President Joe Biden will “forgive” up to $20,000 in federal student loan debt for millions of Americans by executive order.
Summary
President Joe Biden will “forgive” up to $20,000 in federal student loan debt for millions of Americans by executive order.
- Biden’s student loan handout is estimated to cost $300 billion over 10 years and will cost more than $2,000 per taxpayer.
- Americans who make less than $125,000 (or $250,000 for a family) can have up to $10,000 in student loan debt “forgiven” under Biden’s plan, and Pell grant recipients can have up to $20,000 “forgiven.”
- Americans who took out private loans, already paid off their student loans, or made alternative life choices to avoid student loans are not entitled to any relief and will have to fund Biden’s plan with their tax dollars.
- Debt forgiveness at this scale would encourage billions of dollars in consumer spending and could further fuel surging inflation.
- More than 40 million Americans could have their student debt reduced or eliminated under Biden’s plan.
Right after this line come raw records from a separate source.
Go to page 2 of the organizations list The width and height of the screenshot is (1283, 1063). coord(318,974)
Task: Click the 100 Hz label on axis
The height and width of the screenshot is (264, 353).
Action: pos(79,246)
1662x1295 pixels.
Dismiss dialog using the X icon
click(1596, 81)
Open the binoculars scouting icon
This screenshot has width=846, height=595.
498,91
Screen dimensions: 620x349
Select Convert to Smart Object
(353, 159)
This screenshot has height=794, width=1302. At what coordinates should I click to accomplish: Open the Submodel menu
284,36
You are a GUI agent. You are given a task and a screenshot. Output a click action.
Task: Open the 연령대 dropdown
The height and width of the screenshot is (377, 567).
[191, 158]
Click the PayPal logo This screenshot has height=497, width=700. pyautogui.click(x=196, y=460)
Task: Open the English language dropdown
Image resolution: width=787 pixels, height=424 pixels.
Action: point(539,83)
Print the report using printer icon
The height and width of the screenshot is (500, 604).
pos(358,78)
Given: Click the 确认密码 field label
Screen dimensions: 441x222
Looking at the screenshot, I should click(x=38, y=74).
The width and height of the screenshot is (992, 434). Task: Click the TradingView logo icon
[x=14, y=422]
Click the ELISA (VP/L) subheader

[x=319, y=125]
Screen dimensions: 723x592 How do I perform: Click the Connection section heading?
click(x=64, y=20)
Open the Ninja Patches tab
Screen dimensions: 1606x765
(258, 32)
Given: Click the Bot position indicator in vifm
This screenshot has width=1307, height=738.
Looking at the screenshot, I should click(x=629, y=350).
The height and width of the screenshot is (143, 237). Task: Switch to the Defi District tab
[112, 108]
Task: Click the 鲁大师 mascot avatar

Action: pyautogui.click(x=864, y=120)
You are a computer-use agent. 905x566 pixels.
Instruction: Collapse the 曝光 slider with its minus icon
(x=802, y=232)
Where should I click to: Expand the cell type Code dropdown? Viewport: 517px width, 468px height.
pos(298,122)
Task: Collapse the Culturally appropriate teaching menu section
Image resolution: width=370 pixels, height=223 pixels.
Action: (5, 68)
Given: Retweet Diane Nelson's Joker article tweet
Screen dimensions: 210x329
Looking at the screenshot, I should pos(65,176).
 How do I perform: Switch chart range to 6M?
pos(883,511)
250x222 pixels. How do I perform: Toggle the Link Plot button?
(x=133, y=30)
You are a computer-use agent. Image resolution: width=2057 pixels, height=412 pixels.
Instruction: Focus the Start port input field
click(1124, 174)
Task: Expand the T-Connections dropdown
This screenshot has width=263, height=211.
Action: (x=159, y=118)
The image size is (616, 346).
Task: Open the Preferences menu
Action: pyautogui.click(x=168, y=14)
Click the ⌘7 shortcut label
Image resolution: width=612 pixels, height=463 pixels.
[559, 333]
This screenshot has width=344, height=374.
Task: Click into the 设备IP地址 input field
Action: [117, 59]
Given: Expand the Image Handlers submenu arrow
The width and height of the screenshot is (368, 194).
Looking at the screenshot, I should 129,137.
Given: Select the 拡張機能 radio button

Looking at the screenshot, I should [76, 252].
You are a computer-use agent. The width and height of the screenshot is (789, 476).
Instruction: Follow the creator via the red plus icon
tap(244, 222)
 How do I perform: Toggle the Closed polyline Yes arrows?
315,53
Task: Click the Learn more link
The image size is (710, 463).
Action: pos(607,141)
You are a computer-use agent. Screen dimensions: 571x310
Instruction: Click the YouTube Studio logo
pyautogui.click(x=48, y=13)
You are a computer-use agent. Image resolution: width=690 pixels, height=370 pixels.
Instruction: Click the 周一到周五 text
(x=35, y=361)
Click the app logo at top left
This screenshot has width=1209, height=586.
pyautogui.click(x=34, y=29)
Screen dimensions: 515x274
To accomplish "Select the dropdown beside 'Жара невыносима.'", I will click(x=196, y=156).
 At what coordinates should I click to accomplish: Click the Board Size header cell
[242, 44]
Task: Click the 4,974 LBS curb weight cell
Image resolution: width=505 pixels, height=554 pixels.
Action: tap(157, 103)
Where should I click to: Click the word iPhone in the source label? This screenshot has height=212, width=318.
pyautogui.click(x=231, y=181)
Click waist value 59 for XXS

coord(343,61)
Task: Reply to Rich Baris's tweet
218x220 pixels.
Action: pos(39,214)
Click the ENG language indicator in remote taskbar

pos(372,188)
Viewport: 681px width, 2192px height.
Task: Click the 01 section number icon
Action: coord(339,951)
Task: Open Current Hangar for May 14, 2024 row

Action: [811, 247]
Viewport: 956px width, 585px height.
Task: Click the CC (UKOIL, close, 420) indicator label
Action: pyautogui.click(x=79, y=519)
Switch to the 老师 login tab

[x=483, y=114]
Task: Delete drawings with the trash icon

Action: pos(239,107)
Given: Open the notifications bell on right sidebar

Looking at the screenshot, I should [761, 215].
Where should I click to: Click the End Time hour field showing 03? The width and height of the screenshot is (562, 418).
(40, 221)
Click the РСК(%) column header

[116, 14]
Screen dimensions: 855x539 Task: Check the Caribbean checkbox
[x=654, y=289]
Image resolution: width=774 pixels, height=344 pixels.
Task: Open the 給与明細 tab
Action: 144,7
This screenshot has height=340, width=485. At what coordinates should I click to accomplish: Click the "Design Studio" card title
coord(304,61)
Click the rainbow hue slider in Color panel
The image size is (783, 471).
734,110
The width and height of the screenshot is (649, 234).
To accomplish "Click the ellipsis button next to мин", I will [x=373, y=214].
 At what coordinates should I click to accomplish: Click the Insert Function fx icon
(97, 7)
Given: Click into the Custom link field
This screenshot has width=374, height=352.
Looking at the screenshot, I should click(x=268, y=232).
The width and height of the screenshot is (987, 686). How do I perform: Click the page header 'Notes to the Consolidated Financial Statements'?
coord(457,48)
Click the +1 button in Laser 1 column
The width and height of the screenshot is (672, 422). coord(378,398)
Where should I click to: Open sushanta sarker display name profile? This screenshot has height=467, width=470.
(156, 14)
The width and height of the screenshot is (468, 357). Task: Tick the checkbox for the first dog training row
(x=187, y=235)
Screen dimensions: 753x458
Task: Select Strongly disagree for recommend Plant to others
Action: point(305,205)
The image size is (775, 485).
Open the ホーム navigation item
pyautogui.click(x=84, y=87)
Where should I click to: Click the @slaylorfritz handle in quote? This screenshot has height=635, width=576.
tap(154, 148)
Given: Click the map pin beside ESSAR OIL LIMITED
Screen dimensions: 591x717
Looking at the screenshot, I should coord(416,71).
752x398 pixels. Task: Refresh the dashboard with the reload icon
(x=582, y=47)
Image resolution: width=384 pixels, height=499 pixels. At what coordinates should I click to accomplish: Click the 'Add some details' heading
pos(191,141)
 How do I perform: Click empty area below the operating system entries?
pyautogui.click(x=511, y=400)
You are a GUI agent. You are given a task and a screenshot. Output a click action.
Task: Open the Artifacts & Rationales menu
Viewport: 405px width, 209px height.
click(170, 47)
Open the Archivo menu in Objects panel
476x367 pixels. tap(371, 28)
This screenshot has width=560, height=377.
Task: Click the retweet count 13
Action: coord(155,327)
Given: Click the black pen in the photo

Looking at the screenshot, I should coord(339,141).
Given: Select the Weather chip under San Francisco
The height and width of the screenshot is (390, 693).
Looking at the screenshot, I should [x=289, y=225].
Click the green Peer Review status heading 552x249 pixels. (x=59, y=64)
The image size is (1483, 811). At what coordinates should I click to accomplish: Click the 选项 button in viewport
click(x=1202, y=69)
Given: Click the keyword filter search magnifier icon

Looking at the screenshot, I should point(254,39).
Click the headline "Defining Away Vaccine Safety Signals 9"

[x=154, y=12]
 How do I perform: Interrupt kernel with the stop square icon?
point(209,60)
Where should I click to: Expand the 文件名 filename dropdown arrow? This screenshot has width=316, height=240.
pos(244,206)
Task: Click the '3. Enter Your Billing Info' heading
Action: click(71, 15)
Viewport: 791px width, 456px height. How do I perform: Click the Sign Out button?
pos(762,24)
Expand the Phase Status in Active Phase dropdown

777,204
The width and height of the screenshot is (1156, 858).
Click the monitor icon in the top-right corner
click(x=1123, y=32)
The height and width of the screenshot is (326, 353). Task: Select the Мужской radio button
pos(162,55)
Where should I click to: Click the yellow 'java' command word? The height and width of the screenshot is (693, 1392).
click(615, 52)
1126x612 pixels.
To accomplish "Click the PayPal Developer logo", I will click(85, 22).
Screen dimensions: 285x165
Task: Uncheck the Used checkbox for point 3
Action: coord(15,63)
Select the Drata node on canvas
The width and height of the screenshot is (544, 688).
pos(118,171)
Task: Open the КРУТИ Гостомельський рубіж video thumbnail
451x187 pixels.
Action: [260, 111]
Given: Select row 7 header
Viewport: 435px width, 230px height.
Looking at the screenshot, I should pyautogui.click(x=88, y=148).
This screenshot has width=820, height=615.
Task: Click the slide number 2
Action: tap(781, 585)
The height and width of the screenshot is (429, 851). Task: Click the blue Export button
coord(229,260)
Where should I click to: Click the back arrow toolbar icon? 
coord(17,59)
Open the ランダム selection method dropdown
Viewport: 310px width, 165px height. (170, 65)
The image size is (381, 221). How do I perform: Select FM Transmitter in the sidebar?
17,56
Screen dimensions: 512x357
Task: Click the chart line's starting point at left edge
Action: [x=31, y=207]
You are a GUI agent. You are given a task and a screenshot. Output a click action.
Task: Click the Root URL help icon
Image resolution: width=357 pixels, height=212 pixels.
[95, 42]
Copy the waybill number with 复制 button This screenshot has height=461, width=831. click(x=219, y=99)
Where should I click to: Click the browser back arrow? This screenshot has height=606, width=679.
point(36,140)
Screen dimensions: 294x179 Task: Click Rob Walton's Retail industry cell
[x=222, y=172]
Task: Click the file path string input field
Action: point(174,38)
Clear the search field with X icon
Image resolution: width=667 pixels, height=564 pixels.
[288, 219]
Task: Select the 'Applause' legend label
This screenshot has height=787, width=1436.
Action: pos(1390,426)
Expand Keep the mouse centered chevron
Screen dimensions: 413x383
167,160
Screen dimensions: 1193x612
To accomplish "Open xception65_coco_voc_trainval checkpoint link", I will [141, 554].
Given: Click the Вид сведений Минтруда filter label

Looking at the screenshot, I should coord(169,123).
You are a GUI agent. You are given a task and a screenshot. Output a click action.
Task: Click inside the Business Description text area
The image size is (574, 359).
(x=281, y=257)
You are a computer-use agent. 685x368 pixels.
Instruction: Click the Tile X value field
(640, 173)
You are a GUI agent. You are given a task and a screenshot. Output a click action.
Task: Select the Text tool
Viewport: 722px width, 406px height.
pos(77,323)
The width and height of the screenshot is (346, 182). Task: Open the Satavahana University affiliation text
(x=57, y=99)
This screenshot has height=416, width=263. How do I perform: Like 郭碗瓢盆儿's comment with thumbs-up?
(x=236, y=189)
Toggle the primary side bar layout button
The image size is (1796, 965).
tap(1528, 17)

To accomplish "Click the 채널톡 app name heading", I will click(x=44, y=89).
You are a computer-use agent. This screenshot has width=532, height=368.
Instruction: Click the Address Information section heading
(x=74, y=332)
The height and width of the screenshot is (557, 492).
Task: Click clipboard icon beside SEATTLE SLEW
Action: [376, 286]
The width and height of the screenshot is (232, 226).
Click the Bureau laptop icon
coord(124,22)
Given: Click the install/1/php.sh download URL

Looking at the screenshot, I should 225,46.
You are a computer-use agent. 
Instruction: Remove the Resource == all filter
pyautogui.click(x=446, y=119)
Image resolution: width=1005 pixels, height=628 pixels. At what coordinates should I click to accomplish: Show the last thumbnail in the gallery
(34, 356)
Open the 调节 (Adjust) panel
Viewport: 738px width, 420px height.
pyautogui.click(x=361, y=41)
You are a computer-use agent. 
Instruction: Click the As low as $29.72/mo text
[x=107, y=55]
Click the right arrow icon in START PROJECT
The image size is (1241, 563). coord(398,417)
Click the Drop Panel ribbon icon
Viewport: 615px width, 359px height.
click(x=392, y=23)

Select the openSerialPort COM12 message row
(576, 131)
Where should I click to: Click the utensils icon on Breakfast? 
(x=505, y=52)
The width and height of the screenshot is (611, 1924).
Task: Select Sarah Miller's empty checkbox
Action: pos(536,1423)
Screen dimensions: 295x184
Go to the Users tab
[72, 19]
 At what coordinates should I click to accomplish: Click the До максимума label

The president also announced he would extend the federal student loan moratorium for “the final time” through the end of the year.
- It is unclear whether President Biden has the legal authority to enact his student loan “forgiveness” program via executive decree and without congressional approval. Legal challenges are a virtual certainty.
- Republicans criticized Biden’s proposal as inflationary and a “bailout for the wealthy,” while even liberal-leaning economists criticized the plan’s cost and predicted it could “force future spending cuts or tax increases.”
- Senate Minority Leader Mitch McConnell (R-KY) said the plan was “a slap in the face to working Americans. Sen. Ben Sasse (R-NE) called the proposal “deeply regressive” as it “forces blue-collar workers to subsidize white-collar graduate students.”
- President Biden and other prominent Democrats have taken tens of millions of dollars from the higher education sector. The president raised $64.5 million from higher education workers in 2020, the industry’s top recipient.
- The New York Times noted Biden’s proposal was still “less than what some Democrats had been pushing for” and came after months of internal deliberations within the Biden White House. While progressives wanted to go farther, even centrist Democrats are calling the plan “deeply unfair” for “unnecessarily provid[ing] tens of thousands of dollars to many high-income households.”
- The Washington Post’s Megan McArdle wrote Biden’s “fix” for student loan debt “will likely make the problem worse” and predicted student loan forgiveness would only encourage irresponsible borrowing and future loan-takers to turn to the taxpayer for relief.
- CNN wrote Biden’s plan could have “profound and unpredictable electoral consequences.” The plan could encourage college-educated voters to turn out for Biden, or inspire an electoral backlash from the Americans forced to pay for the student loans of others.
- FOX News noted White House press secretary Karine Jean-Pierre avoided direct questions about who will pay for the student loan debt forgiveness plan and acted like restarting student loan payments in January would handle any negative externalities from the proposal.
- National Review slammed Biden’s plans as “wrong on every level.” The editorial pointed out the issue is not a top priority for most Americans, aside from progressives on Twitter, and will exacerbate inflation and even Speaker Nancy Pelosi has said Biden does not have the power to unilaterally forgive student debt.
- The Washington Examiner shortened Biden’s message to working-class Americans to two words: “Drop dead.” The Examiner wrote the bailout is “illegal, inflationary, immoral… and divisive” by “benefiting those most fortunate among us at the expense of those least fortunate.”
Author’s Take
President Joe Biden’s student debt “forgiveness” plan would transfer wealth from the poor and working class to the highly educated and wealthy at a scale virtually without precedent in American history. This proposal does nothing to reform higher education, but it does offer financial relief to an overwhelmingly Democratic constituency.
Student loan debt can’t just be canceled or forgiven without consequence. Someone has to pay for this – there’s no such thing as a free lunch. The president has decided to transfer that debt obligation from the adults who willingly took out that debt onto taxpayers.
President Biden is sending Americans a clear message: if you paid off your loans, made difficult choices to avoid student loans, or didn’t go to college, you’re a sucker.